▶ [Exercise input]:
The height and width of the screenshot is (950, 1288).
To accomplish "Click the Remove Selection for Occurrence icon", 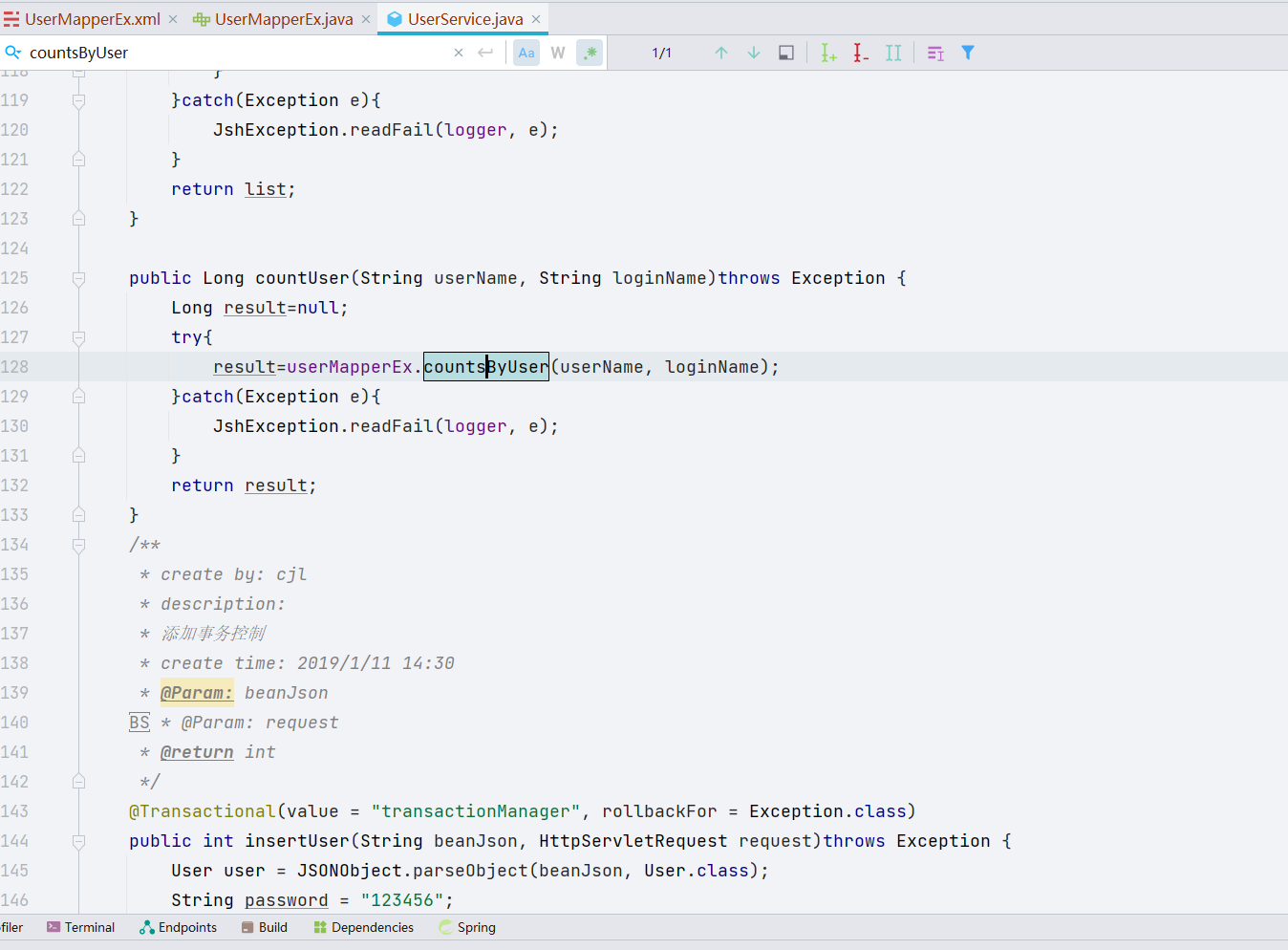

--

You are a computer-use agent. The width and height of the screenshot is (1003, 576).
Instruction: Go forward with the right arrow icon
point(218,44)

▶ [Exercise description]: Copy out every line in the entries above that holds "screenshot".

▶ [Problem solution]:
The height and width of the screenshot is (950, 1288).
You are a computer-use agent. The width and height of the screenshot is (1003, 576).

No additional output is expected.